Now, though, it's just that I'm beginning to ponder on the deeper meaning, the true nature of the human soul - well, my own human soul in any case!
There's a saying that goes "we teach what we need to learn" and that has played on my mind for many years. I have shared the question with many of my teachers, co-facilitators and friends and received varying responses. The most interesting, perhaps, from my estranged husband who used to pooh-pooh any such ideas as being "hippy-shit" that he simply wasn't willing to explore (bearing in mind that we met and fell in love on a firewalking instructors course, those words were pretty hollow... or defensive perhaps?). In hindsight, it probably explains a lot about our relationship and accounts for the battles that used to appear in front of us every step of the way.
At the time, I figured that he and I were "all that there was" - we were strong, we were eternal, we were true twin flames. So the problems and issues that we continued to fight together were, from my perspective, merely there to test our relationship - to prove to ourselves that we were unbeatable. So I didn't question any further. And through all of this, we continued to teach, we continued to inspire, and we continued to have a positive impact on peoples' lives. And together, truth be told, we did a damned fine job.
Now that I'm alone I have space to breathe again. Time to think, room to feel, the opportunity to question deeply - and finally to hear the answers.
It isn't easy. It's painful, exhausting, soul-searing and frightening. Anyone who would now stand up in front of me and say "Oh, change? That's an easy game!" clearly hasn't plumbed the depths of their soul. Hasn't asked themselves the really difficult questions - the ones that we'd often prefer to gloss over or ignore with a trite "what was that you said? What ever are you on? Get out of here!" Or, as was frequently said to me by you-know-who "well, that's just hippy-shit - get over yourself!"

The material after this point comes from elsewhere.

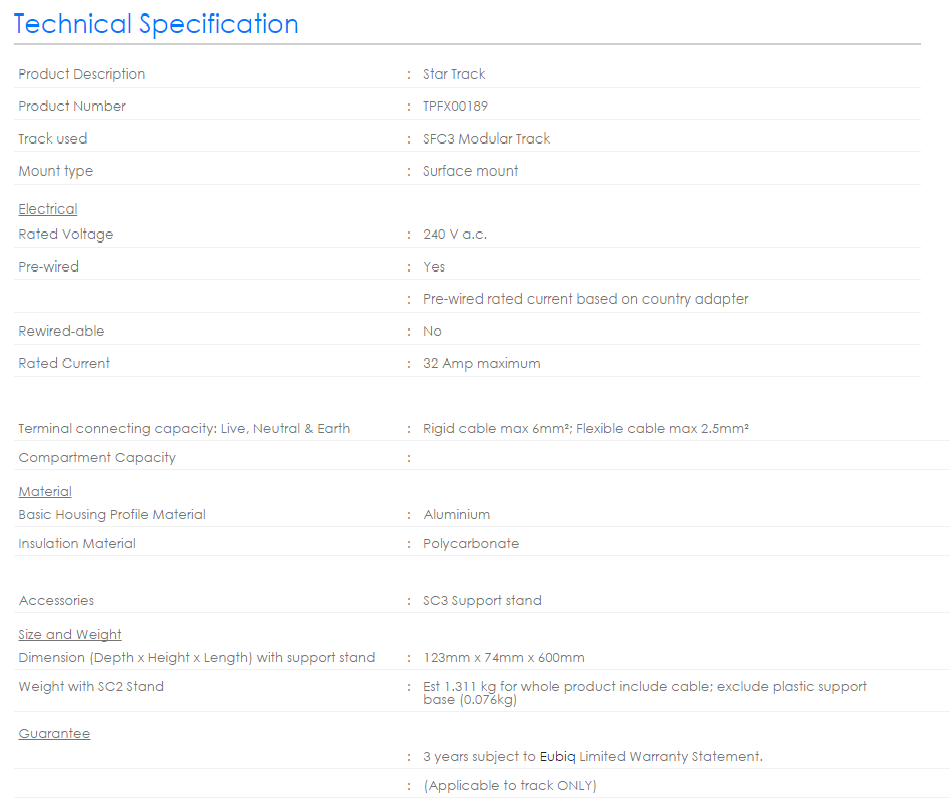Click the Technical Specification heading

point(156,25)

Yes, I was one of those people who taught - and believed - that change could indeed be easy. And I believed that I had the right to state that fact and ask the accompanying questions based on my life experiences. You know from my previous blogs that I was orphaned, emotionally abused, ostracised from my family, and left to fend for myself from an early age. And yet I'd made it through. I'd won against the odds. And by all accounts I was living a successful and fulfilling life. And I was teaching others how to do the same.
Therein lies the tale - or the lesson, perhaps.

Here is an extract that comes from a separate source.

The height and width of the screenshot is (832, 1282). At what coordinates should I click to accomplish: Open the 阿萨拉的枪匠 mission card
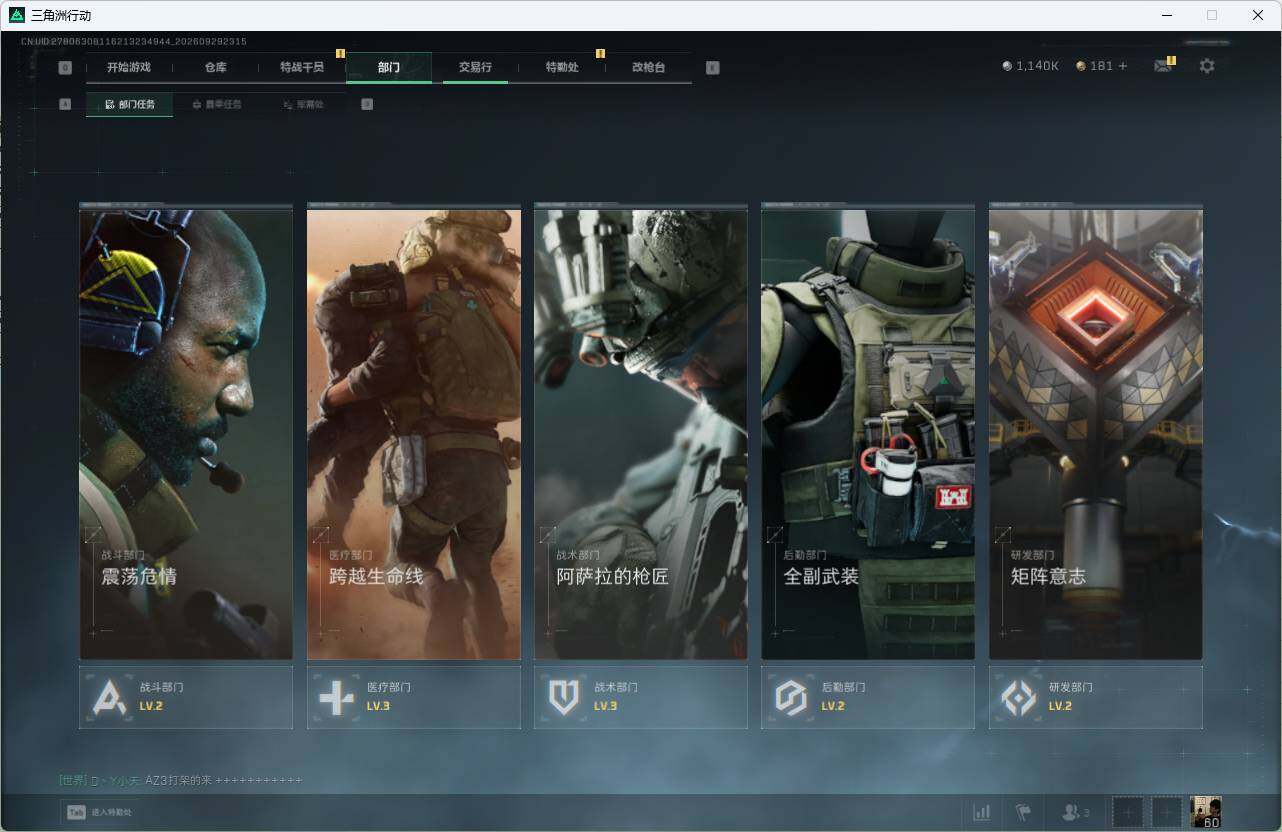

I'd made it to a certain time and space in my life, and felt so damned good that I'd got "here" I wanted to share with other people. Yes, as I've said, I had massive successes - and the positive changes that people were able to make are a credit to them. Not, as it turns out, to me.
Unbeknown to me, I was still the student - but I'd forgotten how to learn. I had thought that I had found some great knowledge or secrets to share with others - and each time another delegate stepped up to the mark, it reinforced my belief that I was absolutely on the right track. That I was doing something good in life - I was helping others to avoid the pitfalls that had hijacked me in younger years. All good stuff, very powerful and also commendable beyond question. It was also achieving fantastic results. What it was not doing, however, was encouraging me to learn and grow as a human being. I had been so focused on passing on all the good stuff I'd learned, that I'd stopped growing in myself.

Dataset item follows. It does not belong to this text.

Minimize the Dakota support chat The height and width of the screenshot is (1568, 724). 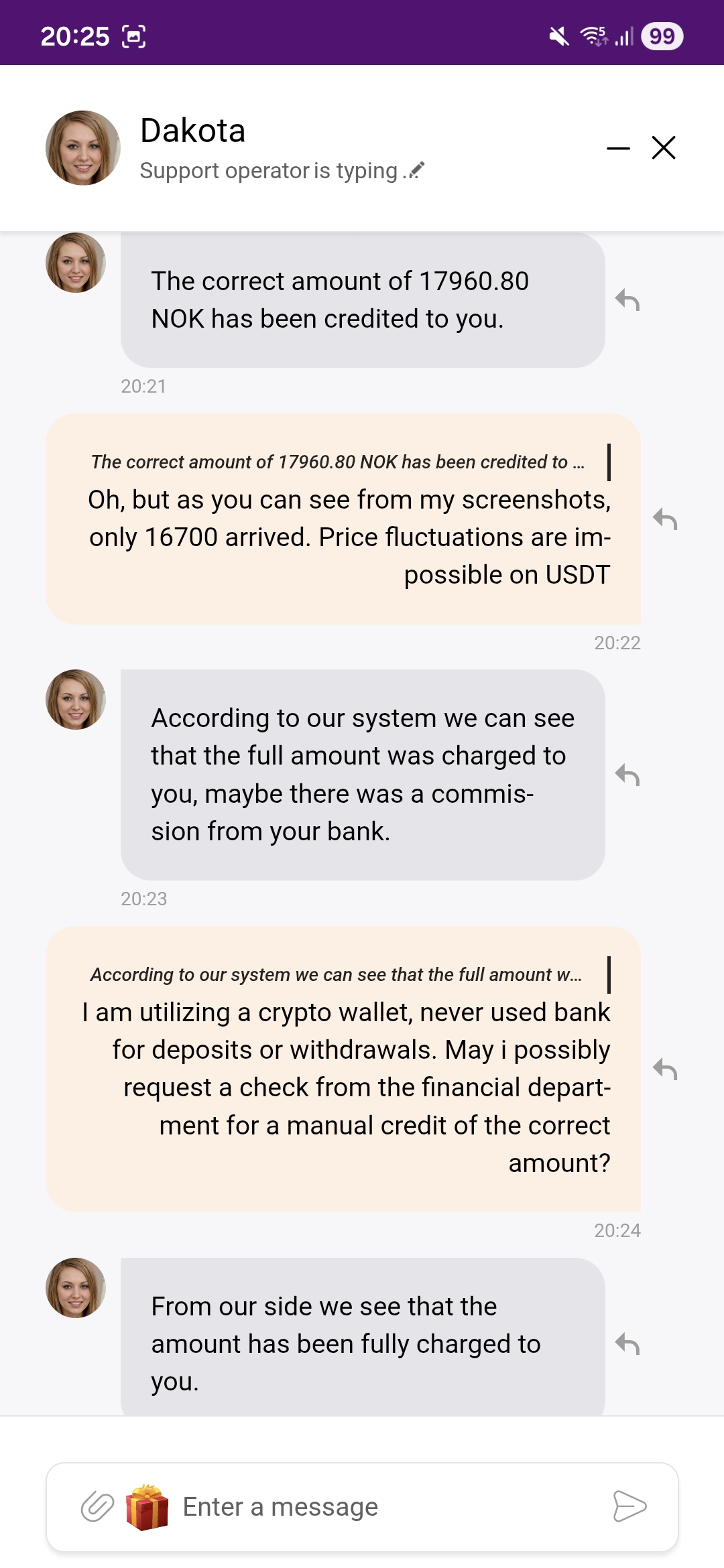[618, 148]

No wonder, then, that for so many years I've felt "stifled" - since the split from my husband, Cam, I have conveniently put that mantle on him. At the beginning, I'd say to myself and anyone else who chose to listen "well, I'm free now! He's kept me down for so long - I loved him with my entire heart body and soul, and that clearly wasn't enough because still he pushed me down!" Shock reaction and instant reflex, yes of course. And I did love him with every nerve cell and fibre of my body and soul - that's fact. But the truth? The soul-searing, heart-rending, identity-shattering truth? No... I don't think so.
Yes, it's true that he put me down. He also put Dylan down. Yes, he is controlling and utterly focused on self-gratification. Yes, it's also true that I had so much faith and belief in our relationship and in what I believed was right and good, that I thought I could pull us all through. And that was what I spent my focus and energy on doing. And it kept me in the space of being "ok" - it kept reinforcing my belief that all was well and that I could encourage anyone and anything around from an unfortunate set of circumstances. After all, look at what I'd overcome myself and by myself?!
And yet... Now as I'm facing unexpected and tumultuous battles of my own, battles that are the result of my blind trust and faith in my marriage, I'm finding different answers. Some of them are unpalatable, it's true... and yet, in my soul, I know they're enriching. They are, indeed, the truths and nurture that my very nature has craved for years.
I have come to learn that I did have a choice. I chose to believe that I was meant to be the strong one. That I could carry anyone and any situation. I still can. But what I'd missed in the meantime, was to look out for me - for Melanie. For that human being, that small child who had been so badly hurt and betrayed so many times in her life that I, as an adult, had allowed it to happen yet again, so that finally we could meet - and heal together.
And so, for that, I thank Cam. I thank my husband for the chaos that our relationship has caused. I thank him for the true and honest experience I enjoyed of love and adoration beyond my wildest dreams. For the feeling of safety and that exquisite meeting of souls - of living and being with a true soul-mate, a dream that I had always imagined.
Because if I hadn't let myself go as an adult, only to be betrayed and hurt beyond the realms that any person could be expected to endure, I would not have been able to really and honestly reunite with that little girl I lost so long ago. That small innocent and loving child, who went by the name of Boo, who lost her father, her hero, so suddenly all those years ago.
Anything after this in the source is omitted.